Je me souviens avec délice du repas auquel il nous convia, des tripoux qu’avait cuisinés sa compagne, et de la lucidité avec laquelle il s’exprimait sur le marché de l’art. Ce n’est qu’après le déjeuner qu’il nous conduisit dans ses ateliers et que nous avons surtout parlé de ses gravures.

J’étais un jeune marchand et je ne pouvais prétendre à exposer ses toiles, trop importantes au regard du transport et trop chères pour être assurées, ni moins encore ses sculptures, trop grandes pour un espace aussi modeste que le mien.

En revanche ses gravures, plus intimistes, pouvaient très bien orner mes cimaises et, en partant, j’avais assez de matière pour réaliser une exposition de qualité avec des œuvres en quantité non négligeable.

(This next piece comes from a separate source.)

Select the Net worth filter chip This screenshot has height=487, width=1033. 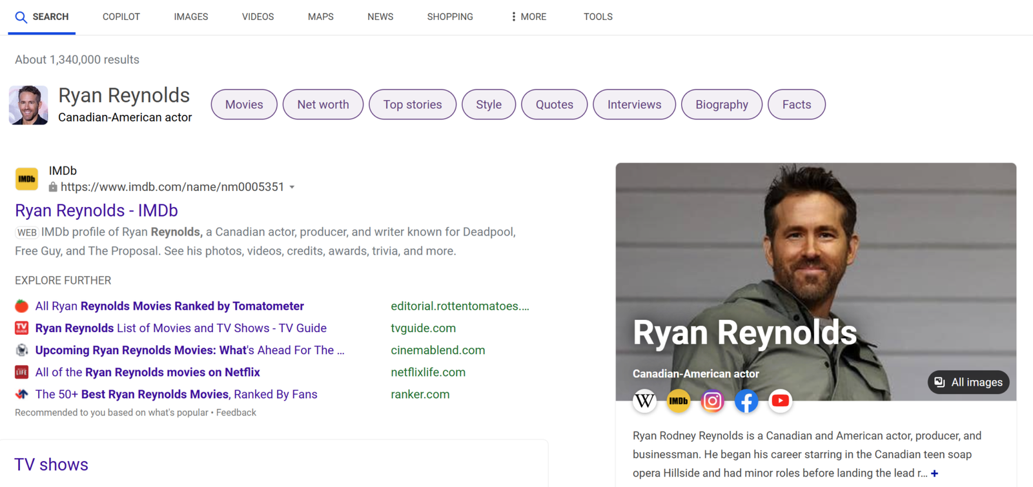(x=323, y=104)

C’est l’exposition dont je garde le meilleur souvenir, sans doute aussi parce que de tous les artistes avec lesquels j’ai eu la chance de travailler il fut aussi le premier à nous quitter.

Cependant Gildas aussi organisait des expositions et lorsque Pincemin fut l’hôte de son école d’arts plastiques, je m’y rendis pour les revoir tous les deux et passer un de ces moments rares en compagnies de grands artistes.

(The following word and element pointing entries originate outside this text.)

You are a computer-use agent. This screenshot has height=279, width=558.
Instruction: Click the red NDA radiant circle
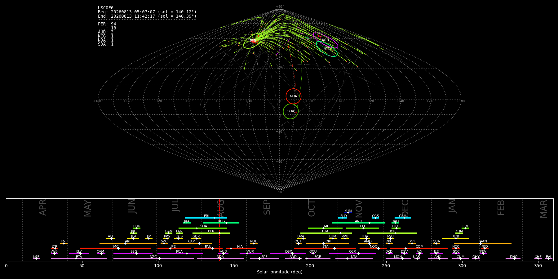[293, 96]
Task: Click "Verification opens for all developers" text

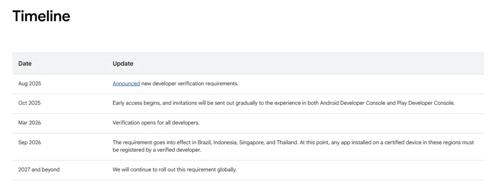Action: pos(156,122)
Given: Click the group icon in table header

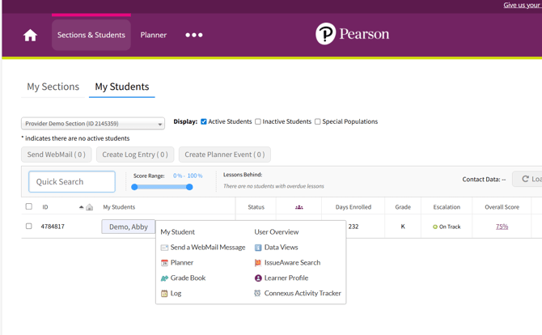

Comme c’est parfois le cas, des éditions viennent appuyer les œuvres exposées dans les galeries d’expositions, privées ou institutionnelles. Ce soir-là un livre de Louis Dalla Fior, poète : « Répertoire d’une œuvre », récemment édité par l’artiste lui-même, remplissait l’office essayiste dont une exposition digne du nom ne peut se départir.

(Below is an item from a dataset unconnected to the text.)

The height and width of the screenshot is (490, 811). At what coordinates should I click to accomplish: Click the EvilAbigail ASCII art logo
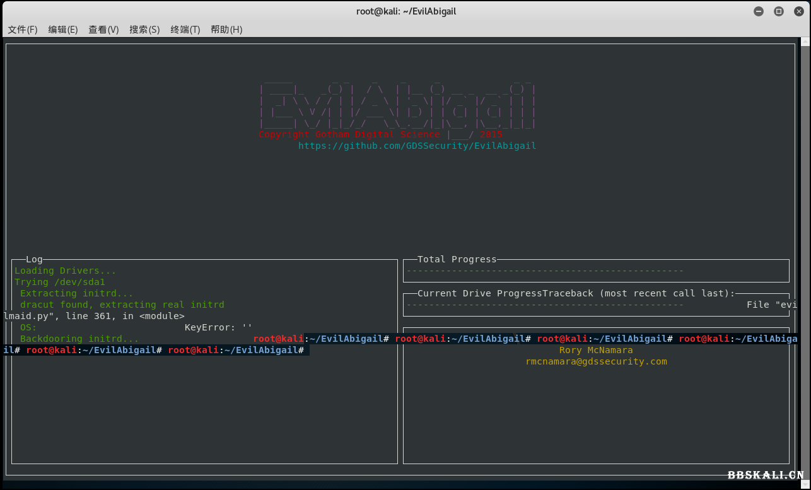coord(397,104)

Il m’est difficile de me souvenir de l’instant durant lequel je me suis présenté à Jean-Pierre Pincemin avec son livre à la main pour qu’il me le dédicace. Cet homme si chaleureux s’est amusé de mon patronyme et l’a illustré avec une telle agilité que j’en fus ébloui.

Quand il m’a rendu le livre avec sa dédicace, j’ai instantanément su que le dessin qu’il avait tracé, debout au milieu de l’école et parmi les nombreux amateurs, serait aussi pour moi un symbole important dans le futur.

 

C’est à partir de cette dédicace que j’ai imaginé l’emblème de Méséditions.

 

Cette police de caractère est une Chiller, créée par le designer anglais Andrew Smith.

 

Jean-Pierre PINCEMIN

J’aime beaucoup cette image, tirée d’un film de Claude Mossessian sur Pincemin lors d’un entretien réalisé en 1991, parce qu’elle me rappelle l’accueil que nous avons reçu, Gildas et moi, quand nous l’avons visité à Authon-la-Plaine un an plus tôt. Si elle est de qualité médiocre c’est parce que je l’ai reproduite après l’avoir enregistrée sur mon ordinateur d’après une capture d’écran. Cependant elle rayonne d’un climat de plénitude que Jean-Pierre inspirait de son vivant.